== What to produce ==
Please copy out everything in the material from the line containing "You are a GUI" down to the line containing "Action: [1058, 557]", with both of those lines included. Leave the pictures out of your copy.

== Provided records ==
* * * * * * * * *
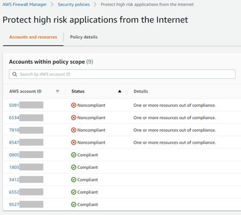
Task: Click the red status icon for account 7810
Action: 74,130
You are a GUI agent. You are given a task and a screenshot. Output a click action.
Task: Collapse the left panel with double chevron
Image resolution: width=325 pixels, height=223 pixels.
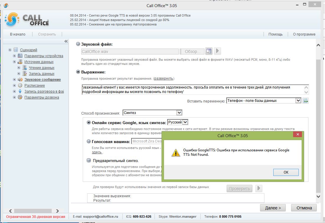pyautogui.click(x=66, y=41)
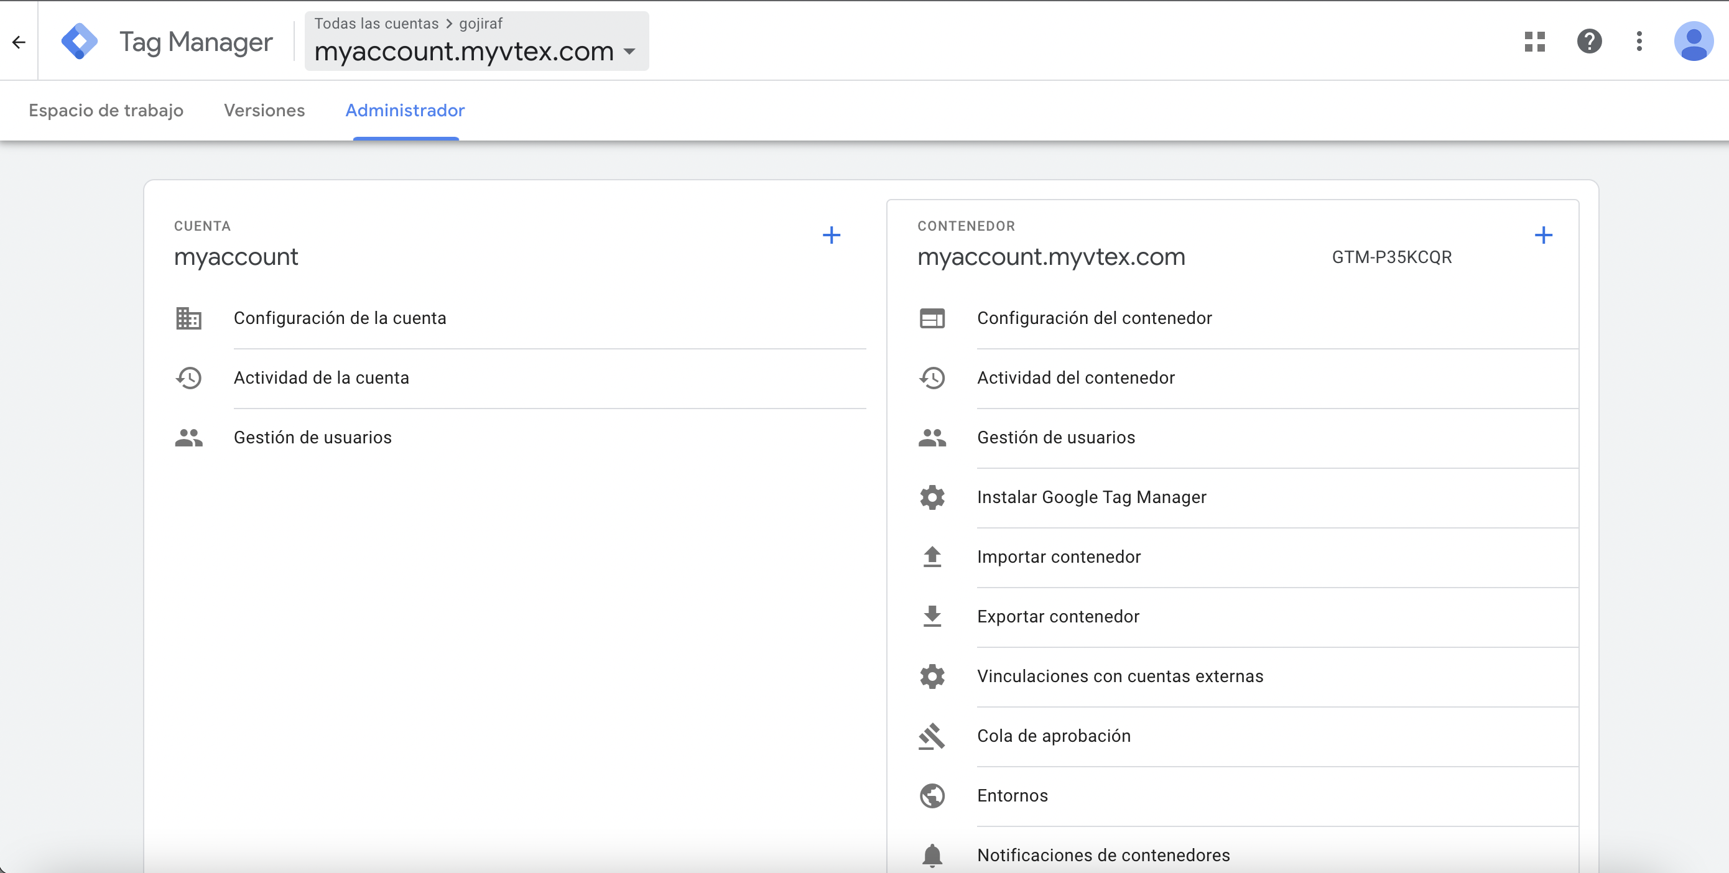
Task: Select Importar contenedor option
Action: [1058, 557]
* * * * * * * * *
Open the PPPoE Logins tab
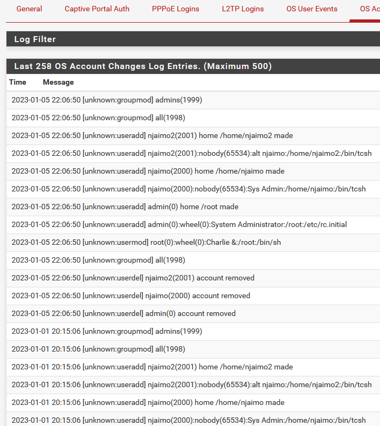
* * * * * * * * *
== Worked solution ==
You are a GUI agent. You are given a task and a screenshot. Output a click action.
Task: Collapse the left panel with double chevron
Image resolution: width=325 pixels, height=223 pixels.
pyautogui.click(x=66, y=41)
Task: Select Importar contenedor option
Action: [1058, 557]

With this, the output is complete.